How to complete this task → Restate the listing exactly and in full.

Supplied material →
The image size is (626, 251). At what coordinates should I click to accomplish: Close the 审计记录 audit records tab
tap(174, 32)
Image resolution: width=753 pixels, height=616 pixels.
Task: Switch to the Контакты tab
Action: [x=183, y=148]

Task response →
The image size is (626, 251). At what coordinates should I click to accomplish: Close the 审计记录 audit records tab
tap(174, 32)
Image resolution: width=753 pixels, height=616 pixels.
Task: Switch to the Контакты tab
Action: [x=183, y=148]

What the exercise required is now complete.